Eid had sued the university disputing his 2019 dismissal, which occurred prior to his joining the MCIRC, but the case was dismissed by the U.S. District Court in Detroit, and then rejected on appeal by the 6th Circuit Court of Appeals.

However, Commissioner Brittni Kellom, a Democrat, interjected that attacks against Eid had crossed a line.

“This has really got to stop because it’s dangerous and it’s teetering on something else,” she said. “I don’t know that there’s anything else to say. What I’m personally doing right now is standing in the gap for any commissioner that your personal life is not being brought up. If you don’t want someone, as we’ve done with anything else, you vote against it, but you don’t use this opportunity to create an inappropriate platform after we just talked about community trust and this is where it starts.”

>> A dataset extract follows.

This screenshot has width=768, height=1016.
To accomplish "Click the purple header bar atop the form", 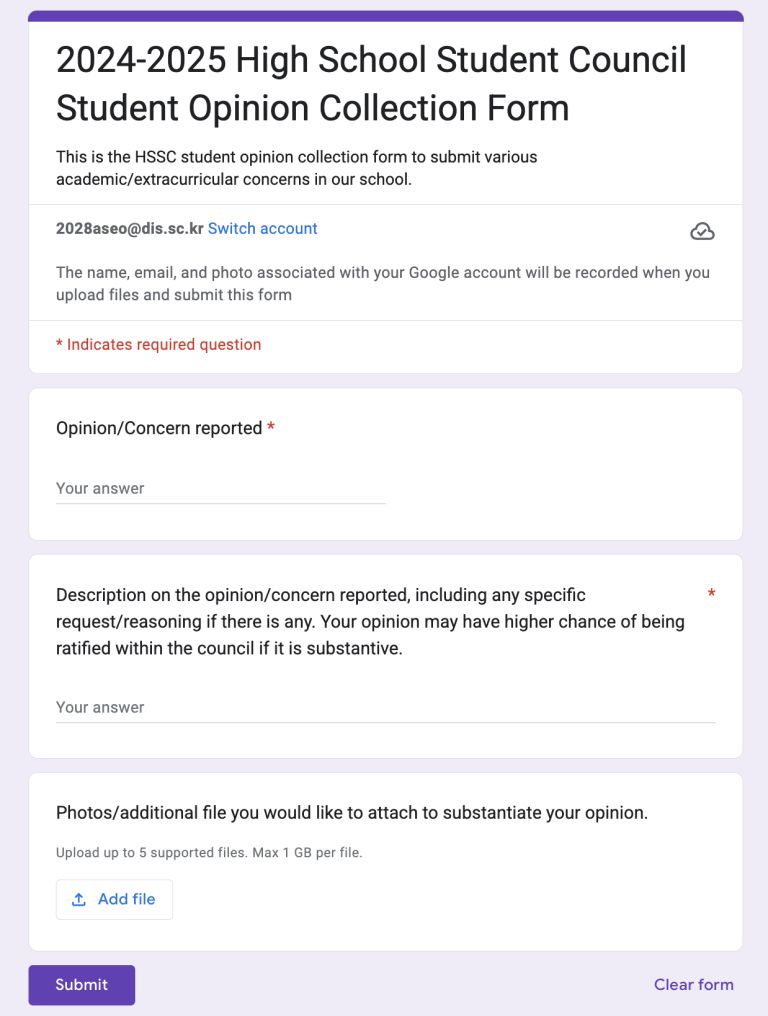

Despite Szetela’s assertion that her objections fell within the scope of his public position, the board finally was able to vote, and confirmed Eid as the new chair by a 10-3 vote, with Szetela getting the three opposition votes from herself, Lange and Wagner.

Divisions aside, the MICRC now must turn to the task of redrawing six state Senate districts, having earlier approved a tentative timeline that will start April 12 and conclude July 30. The state House maps were redrawn first, as the Senate seats will not be up for election until 2026.